Les tortues marines communes, la célèbre Caretta caretta, accomplissent au cours de leur vie des migrations décennales qui les mènent à parcourir des milliers de kilomètres – un voyage sans fin qui commence dès l’éclosion des œufs sur une plage et lorsque les jeunes tortues entrent pour la première fois dans l’eau.
Nous savons depuis quelques années qu’elles parviennent à s’orienter sur des distances aussi vastes grâce à leur capacité à percevoir le champ magnétique terrestre, mais jusqu’à présent nous ne connaissions pas le mécanisme physiologique derrière ce « super-pouvoir ». Désormais, une étude publiée dans le Journal of Experimental Biology éclaire ce qui constitue la principale méthode d’orientation des tortues marines, tout en suggérant que la situation pourrait être encore plus complexe.
Champ magnétique terrestre. Entrons dans les détails : il existe deux méthodes principales utilisées par les animaux pour percevoir le champ magnétique terrestre, comme nous vous l’avions déjà raconté ici (en signalant d’ailleurs que « leur capacité à cartographier les zones individuellement est guidée par… quelque chose qui reste encore à identifier », et que cette étude le confirme).
L’une consiste à « le voir » indirectement, en utilisant comme organes sensoriels des molécules sensibles à la lumière dans lesquelles la lumière elle-même déclenche des réactions chimiques qui peuvent être influencées par le champ magnétique terrestre. L’autre méthode, en revanche, prévoit que l’animal possède de petits cristaux de magnétite, qui se déplacent à l’intérieur de son corps et lui permettent non pas de le voir, mais de le « sentir ».

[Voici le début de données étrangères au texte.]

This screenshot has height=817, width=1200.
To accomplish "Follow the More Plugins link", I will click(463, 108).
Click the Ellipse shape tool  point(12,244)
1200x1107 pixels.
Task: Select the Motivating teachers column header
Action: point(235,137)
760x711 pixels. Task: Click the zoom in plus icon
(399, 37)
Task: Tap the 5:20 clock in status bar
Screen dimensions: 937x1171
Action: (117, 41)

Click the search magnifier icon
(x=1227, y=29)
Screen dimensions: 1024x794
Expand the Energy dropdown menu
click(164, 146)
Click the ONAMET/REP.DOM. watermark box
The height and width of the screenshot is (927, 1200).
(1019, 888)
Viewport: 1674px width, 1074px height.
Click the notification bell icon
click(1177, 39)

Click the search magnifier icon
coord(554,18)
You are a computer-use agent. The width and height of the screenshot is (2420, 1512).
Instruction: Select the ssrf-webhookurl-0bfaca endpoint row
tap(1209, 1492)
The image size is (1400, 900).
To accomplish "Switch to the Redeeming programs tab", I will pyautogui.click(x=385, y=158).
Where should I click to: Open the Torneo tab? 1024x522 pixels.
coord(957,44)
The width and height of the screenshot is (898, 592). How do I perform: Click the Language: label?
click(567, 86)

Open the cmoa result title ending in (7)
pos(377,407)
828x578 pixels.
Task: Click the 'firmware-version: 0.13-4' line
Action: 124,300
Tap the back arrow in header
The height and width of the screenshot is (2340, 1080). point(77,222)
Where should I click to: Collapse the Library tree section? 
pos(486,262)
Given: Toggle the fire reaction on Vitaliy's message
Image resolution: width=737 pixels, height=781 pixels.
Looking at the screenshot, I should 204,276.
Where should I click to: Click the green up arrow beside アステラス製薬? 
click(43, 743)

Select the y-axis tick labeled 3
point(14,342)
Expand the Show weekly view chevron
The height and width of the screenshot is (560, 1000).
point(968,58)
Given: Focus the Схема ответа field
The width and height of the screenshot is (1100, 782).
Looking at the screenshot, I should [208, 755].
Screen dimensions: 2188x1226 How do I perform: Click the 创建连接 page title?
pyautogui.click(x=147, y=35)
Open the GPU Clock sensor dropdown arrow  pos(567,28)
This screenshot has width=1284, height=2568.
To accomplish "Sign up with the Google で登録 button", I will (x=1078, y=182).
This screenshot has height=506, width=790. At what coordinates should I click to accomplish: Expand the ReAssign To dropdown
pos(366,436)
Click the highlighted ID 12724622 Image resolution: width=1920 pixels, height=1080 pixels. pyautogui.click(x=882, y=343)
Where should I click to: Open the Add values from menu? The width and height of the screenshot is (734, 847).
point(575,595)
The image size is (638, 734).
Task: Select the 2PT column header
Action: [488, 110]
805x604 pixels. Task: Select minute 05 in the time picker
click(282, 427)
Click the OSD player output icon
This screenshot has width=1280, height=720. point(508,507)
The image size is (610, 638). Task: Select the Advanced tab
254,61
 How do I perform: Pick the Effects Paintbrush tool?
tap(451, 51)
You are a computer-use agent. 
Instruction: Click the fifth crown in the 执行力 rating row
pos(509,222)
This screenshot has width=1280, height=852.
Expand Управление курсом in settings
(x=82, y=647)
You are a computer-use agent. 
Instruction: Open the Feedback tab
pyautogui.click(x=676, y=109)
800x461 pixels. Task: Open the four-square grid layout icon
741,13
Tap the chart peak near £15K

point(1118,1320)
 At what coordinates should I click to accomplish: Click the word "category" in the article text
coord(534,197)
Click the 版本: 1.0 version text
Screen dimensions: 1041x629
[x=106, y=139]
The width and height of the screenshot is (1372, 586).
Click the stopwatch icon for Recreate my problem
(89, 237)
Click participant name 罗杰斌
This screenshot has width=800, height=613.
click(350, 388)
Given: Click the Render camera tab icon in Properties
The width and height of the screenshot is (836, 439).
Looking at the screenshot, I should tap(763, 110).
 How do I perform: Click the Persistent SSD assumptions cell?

La danse de la nourriture. Pour comprendre lequel des deux mécanismes est utilisé par les tortues marines, l’équipe de l’University of North Carolina a exploité leur passion pour la nourriture. Dès leur naissance, en effet, les tortues ont été entraînées à associer un champ magnétique particulier (plus précisément celui entourant les îles Turques-et-Caïques et Haïti) à la présence de nourriture.
Après deux mois d’entraînement, les tortues ont été éloignées du champ, puis ramenées dans la zone; là elles ont commencé à « danser », sortant leur corps de l’eau, ouvrant la bouche et agitant les pattes avant: un signe qu’elles attendaient avec impatience l’arrivée de la nourriture, associée à ce champ magnétique spécifique.
L’expérience. À ce stade, l’équipe a tenté de désactiver leur super-pouvoir, en utilisant une cage métallique adaptée qui émet une impulsion magnétique qui « éteint » temporairement l’efficacité de la magnétite. Les tortues soumises au traitement n’ont pas dansé une fois ramenées dans leur champ magnétique : cela suggère que leur méthode principale pour percevoir ce champ est de le sentir, et non de le voir.
Des sens en synergie. Cela n’exclut toutefois pas que les tortues marines puissent intégrer les informations de la magnétite avec l’autre sens, celui de la « vision magnétique », que nous savons déjà que ces animaux utilisent pour choisir la direction dans laquelle nager. Il est donc très probable que les deux sens travaillent en tandem, l’un « guidant » et l’autre complétant le travail.